• DIRECTIONS FOR THIS TASK: Below are entries. Pull out all lines containing "Expand".

Content starts

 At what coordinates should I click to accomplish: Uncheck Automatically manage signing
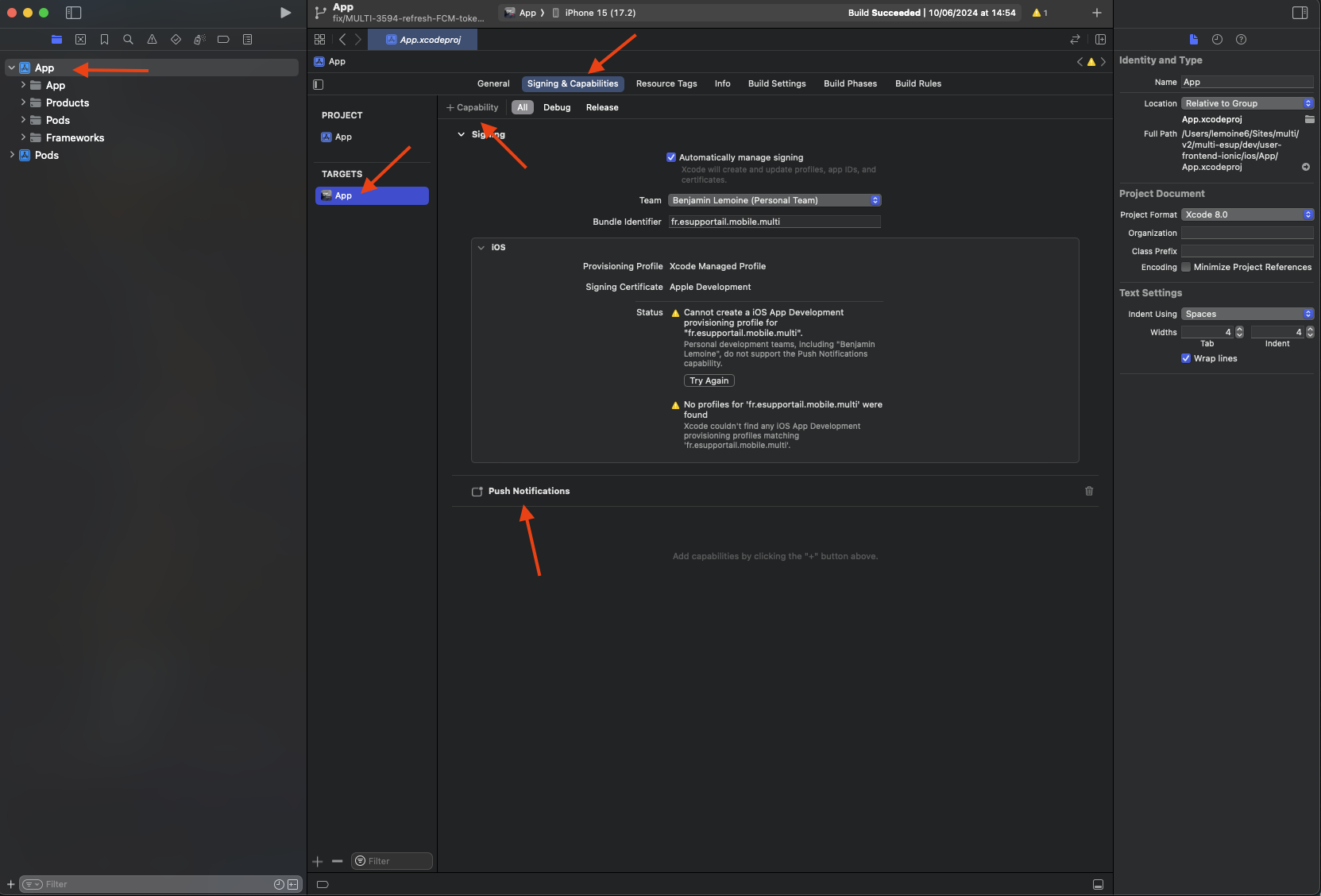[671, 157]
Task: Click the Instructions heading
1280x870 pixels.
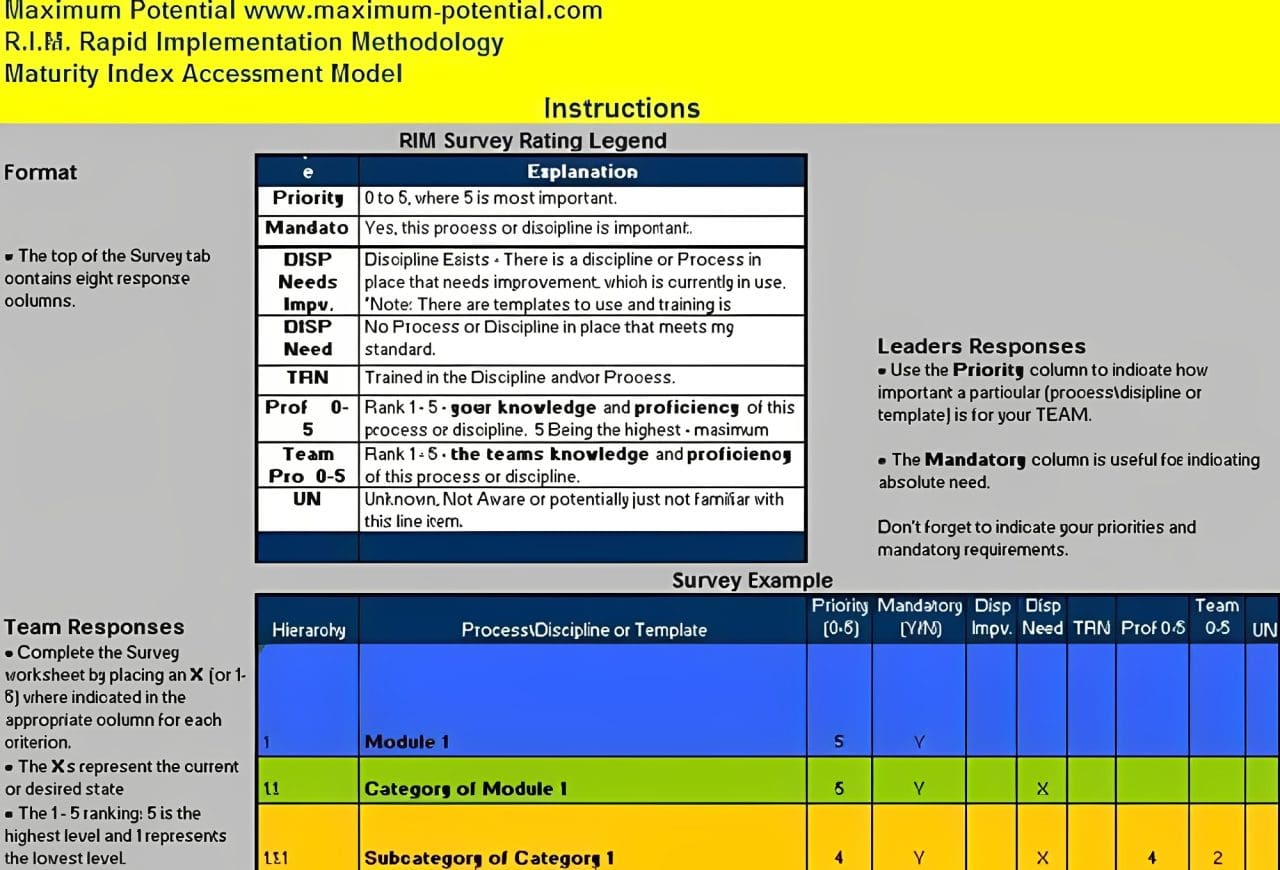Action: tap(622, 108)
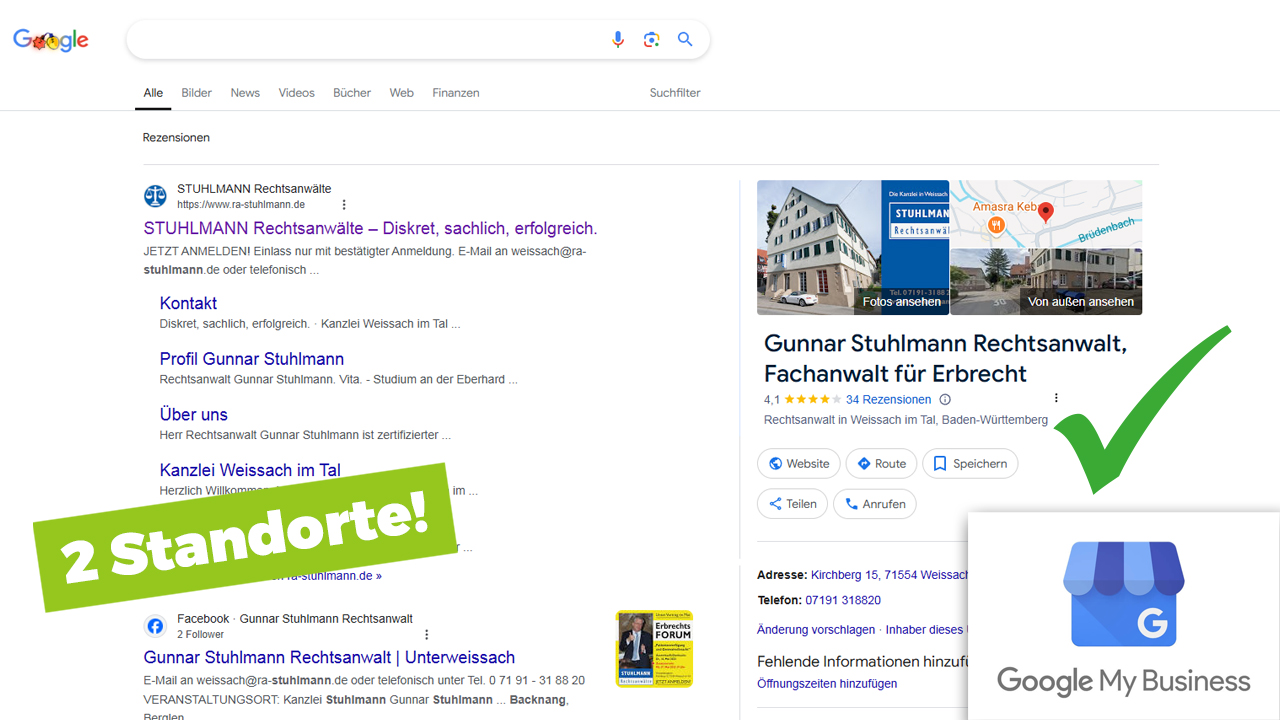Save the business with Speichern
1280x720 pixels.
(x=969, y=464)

Content ends
Content starts

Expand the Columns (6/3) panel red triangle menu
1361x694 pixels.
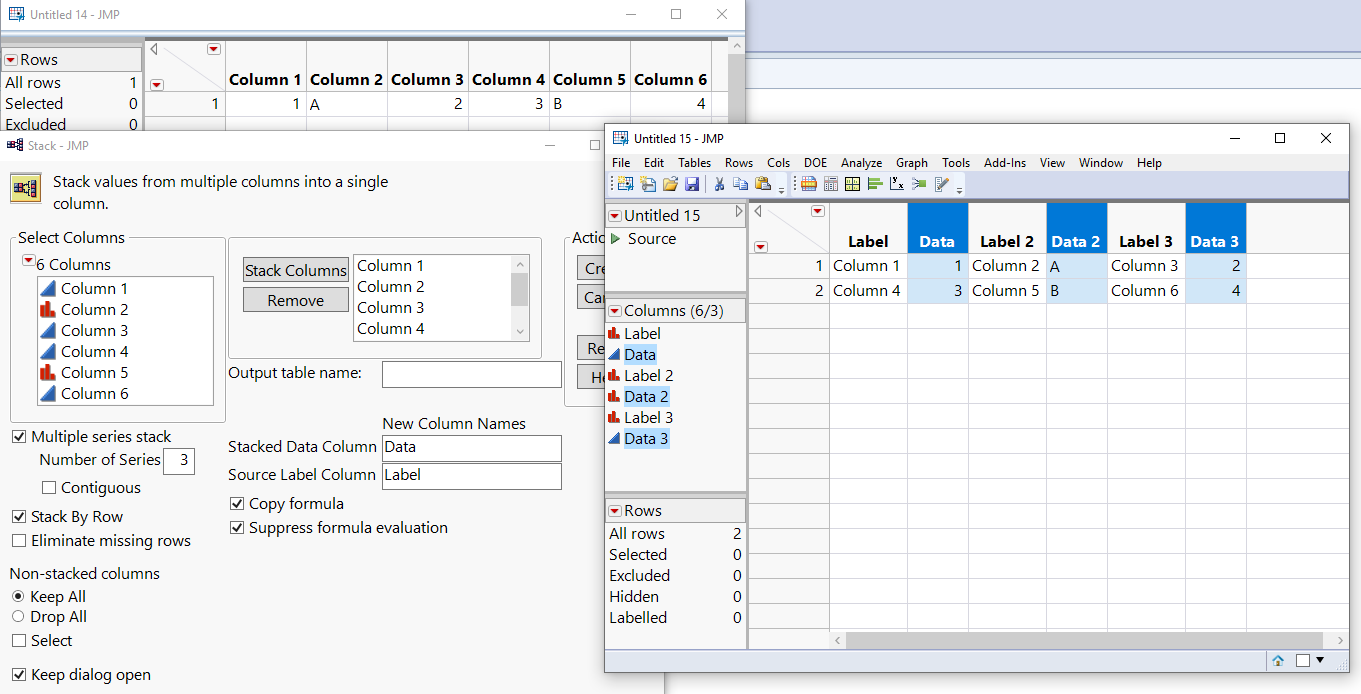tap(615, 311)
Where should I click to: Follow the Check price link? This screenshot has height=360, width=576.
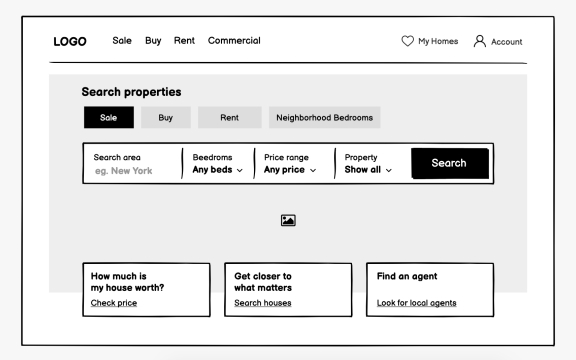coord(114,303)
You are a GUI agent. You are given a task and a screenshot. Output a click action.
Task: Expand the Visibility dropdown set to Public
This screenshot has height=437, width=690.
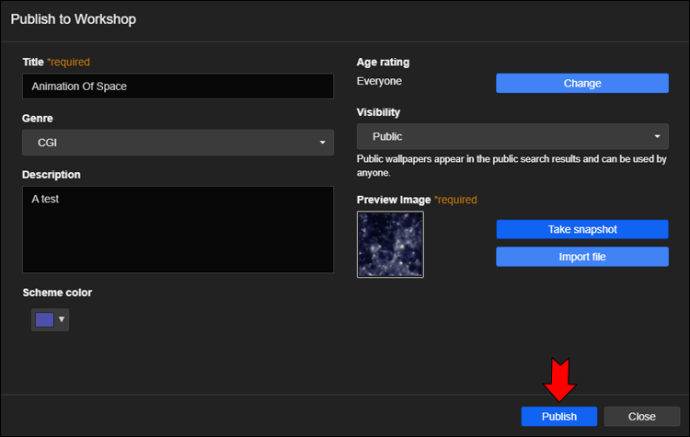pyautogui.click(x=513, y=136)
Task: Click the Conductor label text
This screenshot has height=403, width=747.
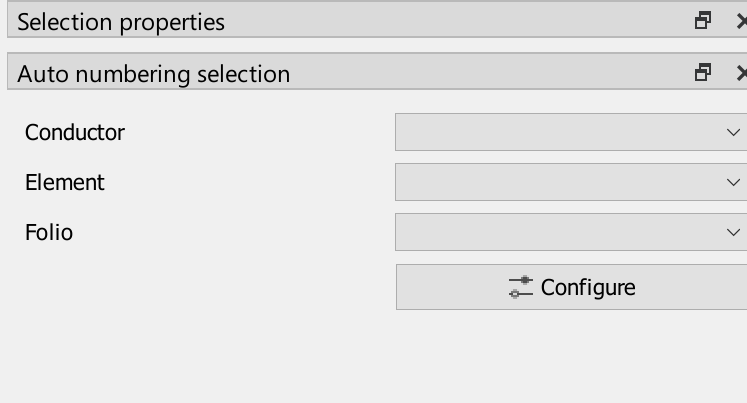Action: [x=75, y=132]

Content ends

• SOLUTION TO THIS TASK:
Expand the Columns (6/3) panel red triangle menu
Task: Expand the Visibility dropdown set to Public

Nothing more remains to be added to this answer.